*Given problem*: Gather every line in the listing below that contains the string "dimensions", and copy each of those lines out in full. Only matches with the same capitalization count.

— Begin Data to use —

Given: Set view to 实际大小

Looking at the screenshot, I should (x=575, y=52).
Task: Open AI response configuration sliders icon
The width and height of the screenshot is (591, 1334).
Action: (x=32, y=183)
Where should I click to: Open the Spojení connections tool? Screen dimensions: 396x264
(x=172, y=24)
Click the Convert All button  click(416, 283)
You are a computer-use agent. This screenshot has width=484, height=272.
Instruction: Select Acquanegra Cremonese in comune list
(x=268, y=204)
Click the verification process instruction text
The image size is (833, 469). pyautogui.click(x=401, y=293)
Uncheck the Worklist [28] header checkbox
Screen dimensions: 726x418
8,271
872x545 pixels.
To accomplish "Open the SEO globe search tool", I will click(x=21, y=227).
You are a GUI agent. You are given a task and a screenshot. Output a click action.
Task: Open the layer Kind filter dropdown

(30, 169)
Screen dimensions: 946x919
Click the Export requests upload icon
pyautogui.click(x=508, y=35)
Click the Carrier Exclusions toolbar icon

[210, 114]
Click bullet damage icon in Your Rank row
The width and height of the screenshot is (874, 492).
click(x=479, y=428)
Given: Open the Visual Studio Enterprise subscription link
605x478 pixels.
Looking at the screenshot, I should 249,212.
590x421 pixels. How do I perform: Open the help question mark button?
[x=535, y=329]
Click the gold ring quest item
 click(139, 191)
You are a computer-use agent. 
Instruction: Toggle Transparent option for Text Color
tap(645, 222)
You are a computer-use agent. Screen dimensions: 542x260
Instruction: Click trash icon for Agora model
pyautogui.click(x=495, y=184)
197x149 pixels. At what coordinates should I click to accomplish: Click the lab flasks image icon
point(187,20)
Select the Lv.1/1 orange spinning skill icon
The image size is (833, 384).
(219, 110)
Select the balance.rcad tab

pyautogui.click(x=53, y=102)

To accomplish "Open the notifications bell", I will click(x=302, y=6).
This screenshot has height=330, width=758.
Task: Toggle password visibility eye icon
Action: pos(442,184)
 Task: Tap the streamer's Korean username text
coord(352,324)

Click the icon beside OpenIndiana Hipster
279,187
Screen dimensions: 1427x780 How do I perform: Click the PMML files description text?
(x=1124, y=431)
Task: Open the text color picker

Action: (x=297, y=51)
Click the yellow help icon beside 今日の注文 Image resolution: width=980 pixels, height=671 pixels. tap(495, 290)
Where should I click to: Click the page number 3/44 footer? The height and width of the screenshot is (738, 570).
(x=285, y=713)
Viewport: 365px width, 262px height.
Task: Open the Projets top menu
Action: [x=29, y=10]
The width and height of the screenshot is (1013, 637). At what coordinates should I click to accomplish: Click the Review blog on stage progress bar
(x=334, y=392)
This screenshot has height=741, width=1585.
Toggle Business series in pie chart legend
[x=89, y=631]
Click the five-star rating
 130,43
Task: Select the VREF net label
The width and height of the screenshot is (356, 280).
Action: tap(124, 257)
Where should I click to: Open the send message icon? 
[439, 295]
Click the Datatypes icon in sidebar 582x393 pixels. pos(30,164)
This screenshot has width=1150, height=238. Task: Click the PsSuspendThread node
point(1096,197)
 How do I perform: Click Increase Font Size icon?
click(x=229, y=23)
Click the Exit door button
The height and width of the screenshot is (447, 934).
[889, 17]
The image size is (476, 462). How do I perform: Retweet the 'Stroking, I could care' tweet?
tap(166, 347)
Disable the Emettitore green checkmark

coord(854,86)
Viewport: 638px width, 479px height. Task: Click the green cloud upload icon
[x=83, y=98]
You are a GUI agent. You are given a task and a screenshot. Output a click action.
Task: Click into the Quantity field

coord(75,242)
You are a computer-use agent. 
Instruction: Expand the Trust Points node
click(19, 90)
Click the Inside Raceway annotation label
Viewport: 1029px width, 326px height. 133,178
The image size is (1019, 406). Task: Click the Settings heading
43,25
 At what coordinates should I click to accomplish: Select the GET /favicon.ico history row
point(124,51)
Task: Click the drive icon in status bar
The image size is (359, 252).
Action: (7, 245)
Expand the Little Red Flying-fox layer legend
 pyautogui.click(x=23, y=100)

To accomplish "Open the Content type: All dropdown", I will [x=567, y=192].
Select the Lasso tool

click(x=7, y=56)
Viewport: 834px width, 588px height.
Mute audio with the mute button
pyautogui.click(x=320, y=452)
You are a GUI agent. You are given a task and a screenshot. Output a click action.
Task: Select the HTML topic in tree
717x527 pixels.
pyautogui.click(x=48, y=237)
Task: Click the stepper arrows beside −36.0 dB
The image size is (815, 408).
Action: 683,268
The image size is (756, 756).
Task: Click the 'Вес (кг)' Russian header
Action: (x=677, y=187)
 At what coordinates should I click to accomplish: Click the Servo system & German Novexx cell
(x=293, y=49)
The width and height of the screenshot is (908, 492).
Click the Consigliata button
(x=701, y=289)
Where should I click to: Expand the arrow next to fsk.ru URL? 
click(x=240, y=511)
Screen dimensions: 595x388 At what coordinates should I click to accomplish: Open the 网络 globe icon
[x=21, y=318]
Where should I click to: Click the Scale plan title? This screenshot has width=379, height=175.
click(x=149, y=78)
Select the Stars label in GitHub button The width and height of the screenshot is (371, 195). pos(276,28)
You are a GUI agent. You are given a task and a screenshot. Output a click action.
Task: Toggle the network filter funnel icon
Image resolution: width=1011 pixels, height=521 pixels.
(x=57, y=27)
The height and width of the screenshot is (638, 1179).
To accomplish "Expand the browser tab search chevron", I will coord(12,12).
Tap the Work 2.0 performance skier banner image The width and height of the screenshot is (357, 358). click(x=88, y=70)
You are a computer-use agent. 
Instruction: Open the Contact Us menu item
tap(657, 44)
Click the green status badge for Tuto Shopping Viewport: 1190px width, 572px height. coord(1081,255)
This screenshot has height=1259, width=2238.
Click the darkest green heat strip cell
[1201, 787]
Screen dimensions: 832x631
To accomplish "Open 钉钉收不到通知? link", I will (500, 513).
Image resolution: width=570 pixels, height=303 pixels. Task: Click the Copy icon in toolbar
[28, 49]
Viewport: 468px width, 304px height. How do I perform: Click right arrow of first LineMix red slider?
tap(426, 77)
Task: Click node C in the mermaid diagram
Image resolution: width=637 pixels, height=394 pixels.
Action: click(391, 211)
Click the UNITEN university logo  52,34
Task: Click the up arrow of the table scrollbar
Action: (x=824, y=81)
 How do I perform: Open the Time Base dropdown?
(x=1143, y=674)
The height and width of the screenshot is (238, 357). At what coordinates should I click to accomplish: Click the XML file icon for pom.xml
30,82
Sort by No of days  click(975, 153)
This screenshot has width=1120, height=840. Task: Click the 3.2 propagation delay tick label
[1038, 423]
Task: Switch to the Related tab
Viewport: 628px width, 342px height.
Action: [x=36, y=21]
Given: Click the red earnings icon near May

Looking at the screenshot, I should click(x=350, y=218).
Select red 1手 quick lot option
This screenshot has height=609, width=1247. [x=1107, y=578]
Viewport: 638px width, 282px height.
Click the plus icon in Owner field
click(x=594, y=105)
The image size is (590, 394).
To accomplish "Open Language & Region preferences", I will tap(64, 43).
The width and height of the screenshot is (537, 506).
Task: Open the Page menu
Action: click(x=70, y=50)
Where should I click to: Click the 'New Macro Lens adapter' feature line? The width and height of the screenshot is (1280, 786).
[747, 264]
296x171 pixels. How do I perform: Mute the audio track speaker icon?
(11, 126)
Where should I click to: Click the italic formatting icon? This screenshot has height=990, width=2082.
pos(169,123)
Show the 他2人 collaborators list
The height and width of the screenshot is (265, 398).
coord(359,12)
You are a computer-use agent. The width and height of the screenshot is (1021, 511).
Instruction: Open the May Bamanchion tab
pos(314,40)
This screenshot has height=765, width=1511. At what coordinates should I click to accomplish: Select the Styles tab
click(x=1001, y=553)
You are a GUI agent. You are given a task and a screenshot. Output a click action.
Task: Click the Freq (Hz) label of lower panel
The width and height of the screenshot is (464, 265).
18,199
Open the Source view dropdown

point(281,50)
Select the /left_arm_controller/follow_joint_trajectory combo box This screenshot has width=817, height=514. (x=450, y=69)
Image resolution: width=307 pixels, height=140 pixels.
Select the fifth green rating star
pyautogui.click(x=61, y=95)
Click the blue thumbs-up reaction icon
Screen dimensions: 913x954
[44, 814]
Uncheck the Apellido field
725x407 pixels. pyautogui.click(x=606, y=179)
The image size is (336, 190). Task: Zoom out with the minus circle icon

— End Data to use —

*Exercise solution*:
Where should I click to: Open the Spojení connections tool? Screen dimensions: 396x264
Screen dimensions: 726x418
Screen dimensions: 946x919
You are a computer-use agent. Screen dimensions: 542x260
Screen dimensions: 1427x780 How do I perform: Click the PMML files description text?
Screen dimensions: 595x388 At what coordinates should I click to accomplish: Open the 网络 globe icon
Screen dimensions: 832x631
Screen dimensions: 913x954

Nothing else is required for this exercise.